In step 3041c, an application heat level is determined according to a third application quantization standard corresponding to the data application heat.

Optionally, the third application quantification criterion is used to indicate that the application heat level is positively correlated with the number of times the data is used. Once the data is accessed, downloaded or transmitted, the data is used once.

Illustratively, the application heat level is 60 when the data is used 100 times and 100 times or less. When the number of times data is used is 101 to 1000 times, the application heat rank is 70. When the number of times data is used is 1001 to 5000 times, the application heat rank is 85. When the number of times data is used is 5001 times and 5001 times or more, the application heat level is 100. The average human output data is used 70 times, and the application heat rating is 60. Newborn population data was used 2000 times. The application heat level is 85.

Optionally, the client executes the steps 3041a to 3041c simultaneously, or sequentially executes the steps 3041a to 3041c according to the sequence, which is not limited herein in this embodiment of the present application.

In step 3042, a data application value level is determined based on the timeliness level, the application breadth level, and the application heat level.

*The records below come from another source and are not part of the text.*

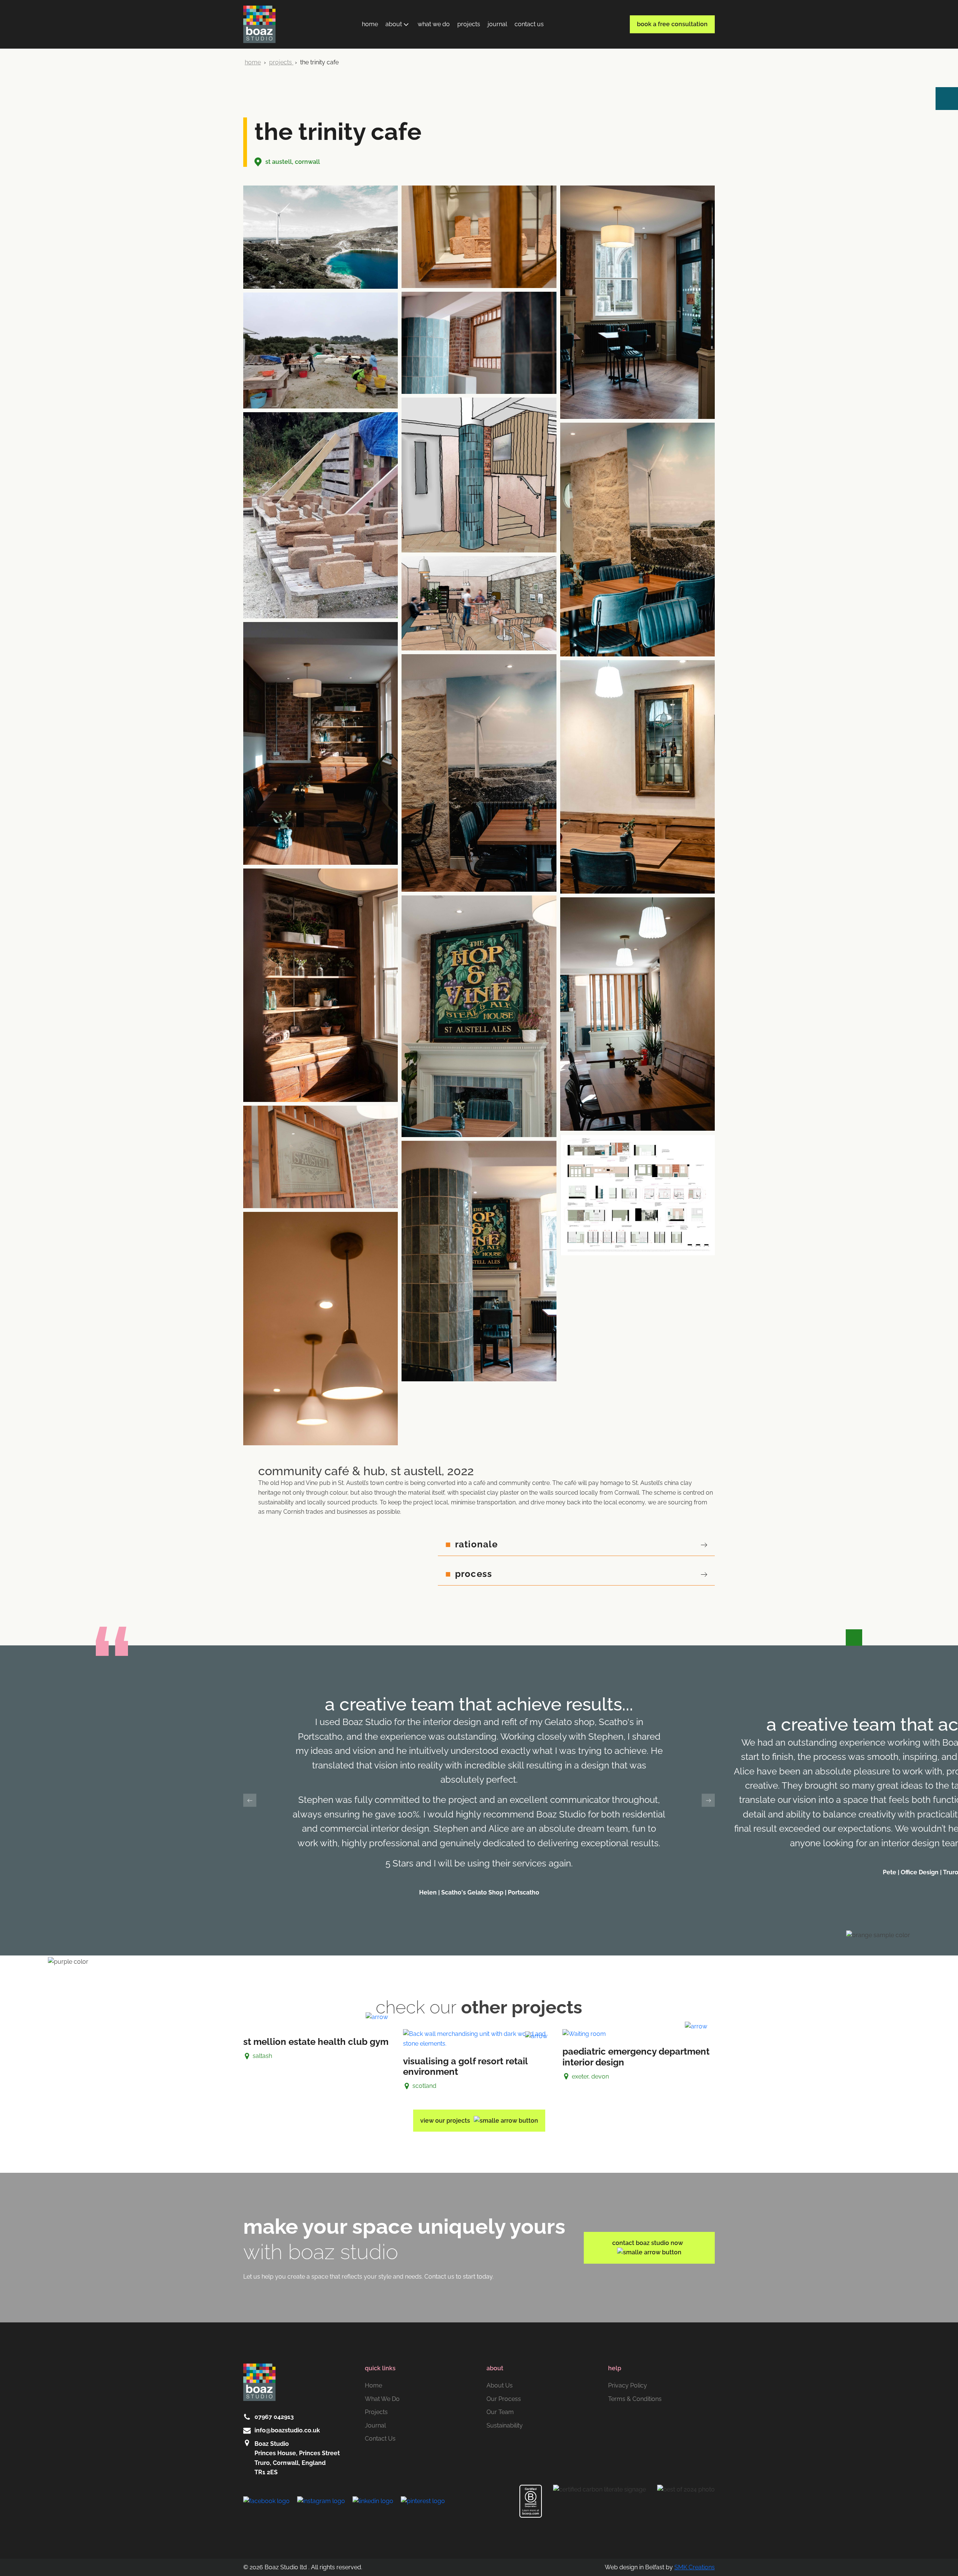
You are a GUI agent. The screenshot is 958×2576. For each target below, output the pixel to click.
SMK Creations (694, 2567)
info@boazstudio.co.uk (287, 2430)
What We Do (434, 24)
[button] (249, 1800)
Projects (468, 24)
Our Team (500, 2412)
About (393, 24)
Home (370, 24)
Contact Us (529, 24)
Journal (497, 24)
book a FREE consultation (672, 24)
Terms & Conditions (635, 2398)
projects (281, 62)
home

Optionally, the client determines the average of the timeliness level, the application breadth level and the application heat level as the data application value level. Alternatively, as shown in fig. 10, the implementation process of step 3042 includes the following steps 3042a and 3042 b:

in step 3042a, a fifth weight corresponding to the timeliness of the data, a sixth weight corresponding to the extent of the data application, and a seventh weight corresponding to the heat of the data application are determined by the second machine learning model.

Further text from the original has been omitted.